■ **Texto**:
▬▬▬

Minha lista de blogs

segunda-feira, 16 de dezembro de 2019

Inteligência e QI, domesticação e raciocínio

Inteligência e QI, domesticação e raciocínio

Quando nos deparamos com um texto excepcionalmente bem escrito, com palavras raras, que nem sabemos o que significam, geralmente temos a tendência de identificar o autor do texto como uma pessoa muito inteligente. É elementar, porque ter um vocabulário robusto e sofisticado sempre foi associado à inteligência. Nos testes cognitivos, ou de QI, esses aspectos verbais são os que mais se relacionam com o fator G, a tal partícula estatística que interliga os testes. No entanto, eu vou lhes mostrar que, talvez, o que parece um claro sinal de maior capacidade cognitiva, na verdade também pode estar mais relacionado com a domesticação.

Primeiro, precisamos falar um pouco sobre a linguagem. Vocês sabiam que a linguagem é uma convenção? O que é determinado como o certo e o errado de ser escrito, ortográfica e gramaticalmente, não é baseado totalmente na lógica. Por exemplo, a maneira como falamos tende a se dissociar da maneira como escrevemos, dependendo do sotaque. E isso NÃO É LÓGICO, porque criam-se regras gerais que são parcialmente negadas ou alteradas. A palavra ''aprende'' é uma dessas dissociações. O mais interessante é que muitos dos erros cometidos pelas pessoas na hora de escrever está baseado justamente nesse atrito entre a lógica e a convenção. Quando eu falo ''aprende'', na verdade, falo de acordo com o meu sotaque, ''aprêndi''. Pela lógica, tal como se fala é tal como se escreve, de acordo com a sonoridade dos vocábulos. Mas, os sotaques geralmente variam e, ainda foi convencionado que a única maneira ''correta' de se escrever essa palavra, até para diferenciá-la do ''aprendi'' [''aprendí''], é com seu término em ''e''. É um caso em que certa convenção se sobrepõe à sua própria regra ou lógica ''se escreve tal como se fala, de acordo com a combinação dos vocábulos''. Outro exemplo, que acho pertinente de ser usado nesse texto, encontra-se na língua inglesa, e é o uso do ''you are'', tanto para o singular ''você é'' quanto para o plural ''vocês são''. Ora, mas se existe o ''is'' para o ''é'', então por que é usado ''you are''? A lógica pura não explica isso, mas a lógica da convenção sim, e ela não precisa estar totalmente vinculada à essa primeira.

▬▬▬

■ **Entradas de dados armazenados**:
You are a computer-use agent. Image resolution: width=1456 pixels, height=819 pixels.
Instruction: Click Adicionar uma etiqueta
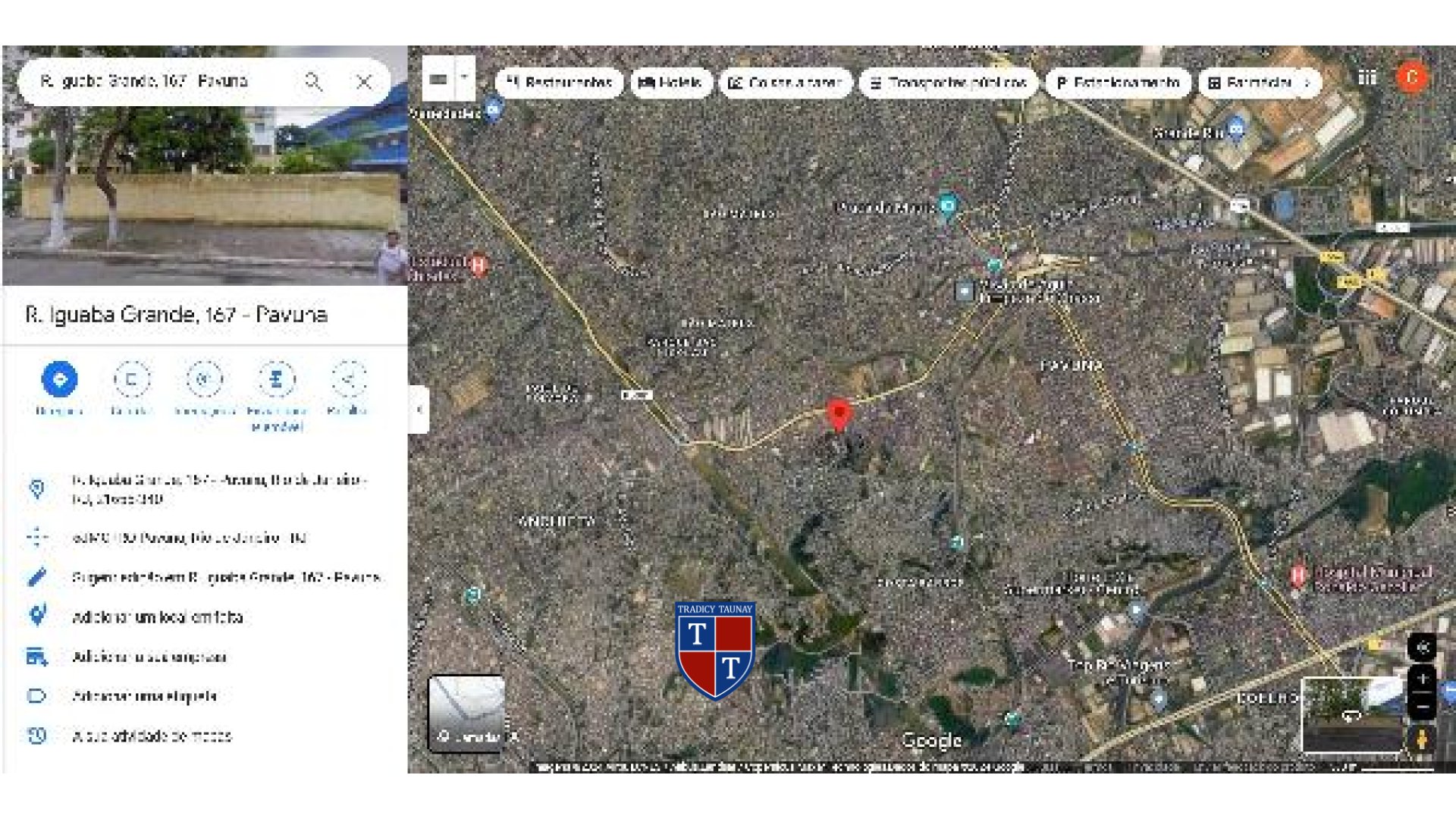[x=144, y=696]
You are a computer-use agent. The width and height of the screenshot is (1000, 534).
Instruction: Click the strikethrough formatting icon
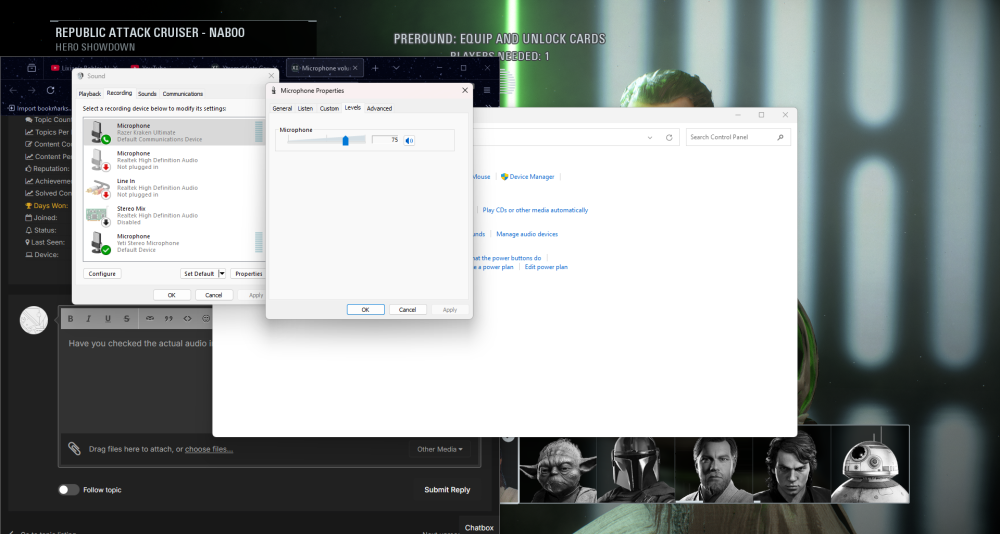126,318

▬▬▬

■ **Lista de tarefas**:
1. Nas linhas de entradas de dados armazenados acima, substitua "computer-use agent" por "GUI agent" e reproduza todas essas linhas sem outras alterações. Deixe as imagens de fora da resposta.
2. Prolongue o texto sobre inteligência, QI e domesticação, partindo do ponto em que ele termina.

■ **Respostas fornecidas**:
1.
You are a GUI agent. Image resolution: width=1456 pixels, height=819 pixels.
Instruction: Click Adicionar uma etiqueta
[x=144, y=696]
You are a GUI agent. The width and height of the screenshot is (1000, 534).
Instruction: Click the strikethrough formatting icon
126,318

2.
Memorizar uma convenção é o mesmo que ''memorizar leis ou regras'' impostas por terceiros ou coletivizadas por muitos. Tal como ''lavar as mãos antes de comer'' ou ''se sentar na cadeira durante a aula''. É fato que quando aprendemos algo, também estamos memorizando leis ou regras deste algo, de seu comportamento estrutural, já que todo conhecimento assim se constitui, aliás, tudo. No entanto, tem uma diferença aí, entre memorizar uma realidade concreta, forjada ou abstrata, e uma convenção ou determinada por outras pessoas, mesmo em relação à sonoridade das palavras, se o ''a'' terá um som mais fechado ou agudo, por exemplo. Estou concluindo, portanto, que uma boa parte da dita ''inteligência verbal'', não se consiste naquilo que a inteligência se caracteriza de modo mais significativo, que é o raciocínio afim de compreender uma realidade, mas na memorização ou ''raciocínio passivo'', no sentido de memorizar leis ou regras de convenção, isto é, de mostrar o quão obediente ou perfeccionista se está em relação às mesmas, e isso é domesticação ou comportamento domesticado.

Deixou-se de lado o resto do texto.